Tikhanov felt almost suffocated with rage at the unfairness of what was happening to him. He sat down next to Dr. Karp, grasped his arm and shook it. "I won't accept this, I can't. There must be some way to arrest this disease."

"I know of no physician on earth who can tell you anything other than what I've told you. However, if you want to seek a second opinion—"

'That would seem to be pointless, from what you say."

"Of course, there are a few doctors in the world who claim they can sometimes do something about this. I've twice sent patients of mine, at their insistence, to a well-known rejuvenation specialist in Geneva, Switzerland, who believes that he has upon occasion eradicated the

disease. It didn't work for my two patients, so such therapy remains in question, a long shot—"

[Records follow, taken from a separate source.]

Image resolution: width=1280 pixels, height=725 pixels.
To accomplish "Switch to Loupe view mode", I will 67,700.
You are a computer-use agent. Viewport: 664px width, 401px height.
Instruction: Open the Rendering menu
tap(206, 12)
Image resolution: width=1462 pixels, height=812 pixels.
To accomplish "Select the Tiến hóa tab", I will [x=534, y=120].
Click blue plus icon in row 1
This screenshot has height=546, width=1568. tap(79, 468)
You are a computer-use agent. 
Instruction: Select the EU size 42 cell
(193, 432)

"I suggest this is the time to try a long shot. You know this rejuvenation specialist?"

"I've spoken to him on the phone several times, some years ago. Yes, you might say I know Dr. Motta."

"Then do me a favor," said Tikhanov. "Call him in Geneva and make an appointment for me."

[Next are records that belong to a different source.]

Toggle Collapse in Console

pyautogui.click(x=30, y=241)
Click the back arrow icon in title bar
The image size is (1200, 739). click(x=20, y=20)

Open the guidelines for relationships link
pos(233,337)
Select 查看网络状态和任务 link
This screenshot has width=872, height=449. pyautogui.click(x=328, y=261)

"Well, I could . . ." Dr. Karp looked at his watch. "Of course, at this hour he would be asleep."

"Wake him."

Dr. Karp appeared doubtful. "You insist? Really, tomorrow would be—"

"I insist," said Tikhanov forcefully. "Wake him tonight and make an appointment for me. Nothing can be more important."

Dr. Karp had resigned himself to the uncomfortable assignment. "Very well. It may take a little while. If you don't mind waiting."

"I assure you, I have nothing more vital to do."

Tikhanov watched Dr. Karp leave the dining alcove, go through his office, and disappear into another room.

Tikhanov gulped his tepid tea, filled the cup again with hot tea, drank it, brooding over his imminent mortality and the possible loss of his great opportunity. He had not yet recovered from the initial shock of the diagnosis. He pondered the choice that lay immediately ahead. To accept an active role of power, and its excitement, which could promise him no more than two or three years, or to resign himself to an inactive life that would give him ten or twelve years. Unlike many Russians, Tikhanov was not a fatalist. True, life was sweet, and there would be pleasure in added years, but he wondered how much pleasure could be derived in days without work and decision and authority.